PART II - OTHER INFORMATION


ITEM 1.	LEGAL PROCEEDINGS.

      On June 13, 1997, the Company received notice from the
Central States Southeast and Southwest Areas Pension Fund (the
"Fund") of a claim pursuant to the Employee Retirement Income
Security Act of 1974, as amended by the Multi-employer Pension
Plan Amendments Act of 1980 ("MPPAA").  MPPAA provides that, if
an employer withdraws from participation in a multi-employer
pension plan, such as the Fund, the employer and members of the
employer's "controlled group" of businesses are jointly and
severally liable for a portion of the plan's underfunding.  The
claim is based on the withdrawal of R-W Service System, Inc.
("RW") from the Fund in 1992.  The Company's records indicate
that RW was an indirect subsidiary of the Company's predecessor,
Circle Express, Inc., from March 1985 through April 1988, when
it and certain other subsidiaries were sold.  The Fund currently
claims that RW's withdrawal liability is approximately $3.7
million plus accrued interest in the amount of approximately
$1.7 million.  Based on its investigation to date, and, after
consultation with counsel, management believes that the Company
is not liable to the Fund for any of RW's withdrawal liability. 
The Company has filed a formal request for review of the claim
as provided by MPPAA, and the Fund rejected that request on
January 28, 1998.  The Company is in the process of seeking
resolution of the claim in binding arbitration.  The Company is
obligated to make interim payments to the Fund until the issue
of liability is resolved.  The interim payment obligation is
currently approximately $88,500 per month.  There can be no
assurance that either the need to make interim payments to the
Fund or the ultimate resolution of this matter will not have a
material adverse effect on the Company's liquidity, results of
operation or financial condition.

	There are no other material pending legal proceedings to which
the Company or any of its subsidiaries is a party or of which
any of their property is the subject, other than routine
litigation  incidental to its business, primarily involving
claims for personal injury and property damage incurred in the
transporting of freight. The Company maintains insurance which
covers liability resulting from transportation related claims in
amounts management believes are prudent and consistent with
accepted industry practices, subject to deductibles for the
first $100,000 to $250,000 of exposure for each incident.  The
Company is not aware of any claims or threatened claims that
might materially affect the Company's operating or financial
results.
		

ITEM 2.	CHANGES IN SECURITIES

None

ITEM 3.	DEFAULTS UPON SENIOR SECURITIES

None

ITEM 4.	SUBMISSION OF MATTERS TO A VOTE OF SECURITY HOLDERS

None

ITEM 5.	OTHER INFORMATION

None

ITEM 6.	EXHIBITS AND REPORTS ON FORM 8-K.

(a)	Exhibits
Exhibit  10.1 - Third Amendment to Fourth Amended and Restated Loan Agreement
Exhibit  11   -  Computation of Per Share Earnings
Exhibit  27   -  Financial Data Schedule

(b)	Reports on Form 8-K

None			


SIGNATURES

	Pursuant to the requirements of the Securities Exchange Act of
1934, the registrant has duly caused this report to be signed on
its behalf by the undersigned thereunto duly authorized.

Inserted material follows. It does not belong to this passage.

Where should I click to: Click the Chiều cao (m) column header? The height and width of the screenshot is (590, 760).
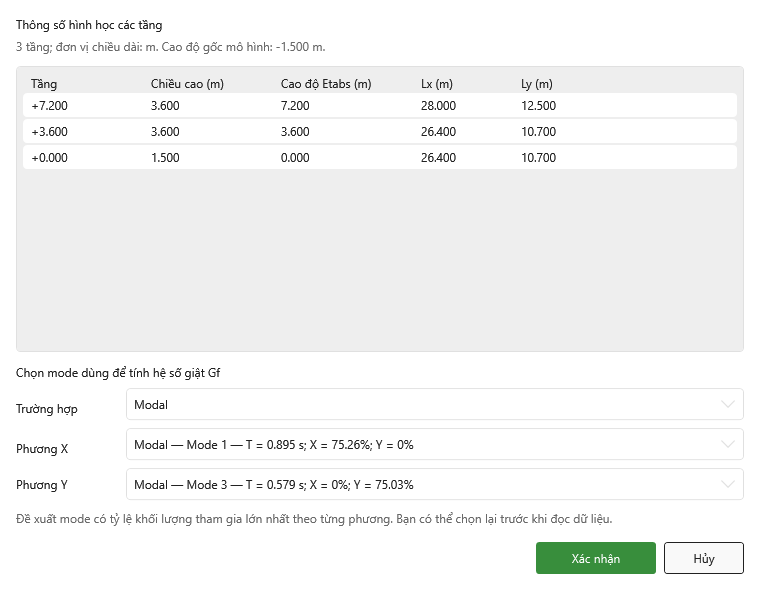tap(187, 84)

INTRENET, INC.                 
(Registrant)


May 14, 1998         /s/ John P. Delavan
                         John P. Delavan,
                         President and Chief
                         Executive Officer


                     /s/ Roger T. Burbage  
                         Roger T. Burbage,
                         Chief Financial Officer
                         (Principal Financial and
                          Accounting Officer)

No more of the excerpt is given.